Zhongfei (Mark) Zhang is a full professor of Computer Science at State University of New York (SUNY) at Binghamton, and directs the Multimedia Research Computing Laboratory in the University. He has also served as a QiuShi Chair Professor at Zhejiang University, China, and as the Director of the Data Science and Engineering Research Center at the university while he was on leave from State University of New York (SUNY) at Binghamton, USA. He has received a B.S. in Electronics Engineering (with Honors), an M.S. in Information Sciences, both from Zhejiang University, China, and a PhD in Computer Science from the University of Massachusetts at Amherst, USA. His research interests include knowledge discovery and machine learning for media and relational data, multimedia information indexing and retrieval, artificial intelligence, computer vision, and pattern recognition. He is the author and co-author of the first monograph on multimedia data mining and the first monograph on relational data clustering, respectively.
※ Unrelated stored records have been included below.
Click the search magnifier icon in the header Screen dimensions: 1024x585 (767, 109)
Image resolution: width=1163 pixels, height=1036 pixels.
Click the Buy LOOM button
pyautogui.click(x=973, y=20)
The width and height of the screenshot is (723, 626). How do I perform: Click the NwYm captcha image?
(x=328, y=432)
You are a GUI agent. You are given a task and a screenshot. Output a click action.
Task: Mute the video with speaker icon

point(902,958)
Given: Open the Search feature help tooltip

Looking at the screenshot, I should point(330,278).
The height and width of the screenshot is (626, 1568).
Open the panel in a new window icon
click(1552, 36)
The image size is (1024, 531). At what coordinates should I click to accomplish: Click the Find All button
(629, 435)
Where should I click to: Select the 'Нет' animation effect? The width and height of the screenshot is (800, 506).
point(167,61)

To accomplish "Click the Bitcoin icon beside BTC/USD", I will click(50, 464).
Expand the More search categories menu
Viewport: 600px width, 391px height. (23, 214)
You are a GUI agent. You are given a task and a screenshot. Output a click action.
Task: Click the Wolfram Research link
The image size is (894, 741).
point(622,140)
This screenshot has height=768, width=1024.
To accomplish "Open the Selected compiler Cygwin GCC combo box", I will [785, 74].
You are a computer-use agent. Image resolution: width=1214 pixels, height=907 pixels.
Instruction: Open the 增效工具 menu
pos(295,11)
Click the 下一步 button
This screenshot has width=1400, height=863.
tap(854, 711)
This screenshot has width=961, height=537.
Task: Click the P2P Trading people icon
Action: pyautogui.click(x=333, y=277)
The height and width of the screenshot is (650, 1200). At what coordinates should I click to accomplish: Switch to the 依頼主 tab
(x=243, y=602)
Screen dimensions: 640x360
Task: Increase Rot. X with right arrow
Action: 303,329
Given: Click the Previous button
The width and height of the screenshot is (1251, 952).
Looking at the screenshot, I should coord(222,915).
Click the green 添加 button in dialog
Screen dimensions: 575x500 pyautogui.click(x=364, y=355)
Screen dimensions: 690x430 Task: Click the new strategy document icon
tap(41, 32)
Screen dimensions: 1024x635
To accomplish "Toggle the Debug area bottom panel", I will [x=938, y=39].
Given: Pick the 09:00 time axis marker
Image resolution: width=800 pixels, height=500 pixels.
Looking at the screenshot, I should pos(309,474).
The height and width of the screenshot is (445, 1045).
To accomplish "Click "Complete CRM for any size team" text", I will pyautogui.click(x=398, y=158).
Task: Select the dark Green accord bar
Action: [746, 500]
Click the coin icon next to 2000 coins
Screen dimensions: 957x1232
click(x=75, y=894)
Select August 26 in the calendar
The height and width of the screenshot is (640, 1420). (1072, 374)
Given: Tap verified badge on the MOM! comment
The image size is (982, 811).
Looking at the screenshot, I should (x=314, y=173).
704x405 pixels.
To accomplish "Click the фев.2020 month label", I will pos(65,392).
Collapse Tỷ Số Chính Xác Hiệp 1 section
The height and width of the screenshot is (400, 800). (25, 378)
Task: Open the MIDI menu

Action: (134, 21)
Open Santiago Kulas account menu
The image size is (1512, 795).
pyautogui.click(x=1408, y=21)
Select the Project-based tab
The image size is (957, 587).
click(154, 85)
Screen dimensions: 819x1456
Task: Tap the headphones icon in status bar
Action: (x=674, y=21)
His research is sponsored by a wide spectrum of government funding agencies, industrial labs, as well as private agencies noticeably including US NSF, US AFRL, CNRS in France, JSPS in Japan, and MOST and NSFC in China, New York State Government in US, and Zhejiang Provincial Government in China, as well as Kodak Research and Microsoft Research in US and Alibaba Group in China and Huang Kuancheng Foundation in Hong Kong, China. He has published over 200 papers in premier venues in his areas and is an inventor for more than 30 patents. He has served in several journal editorial boards and received several professional awards.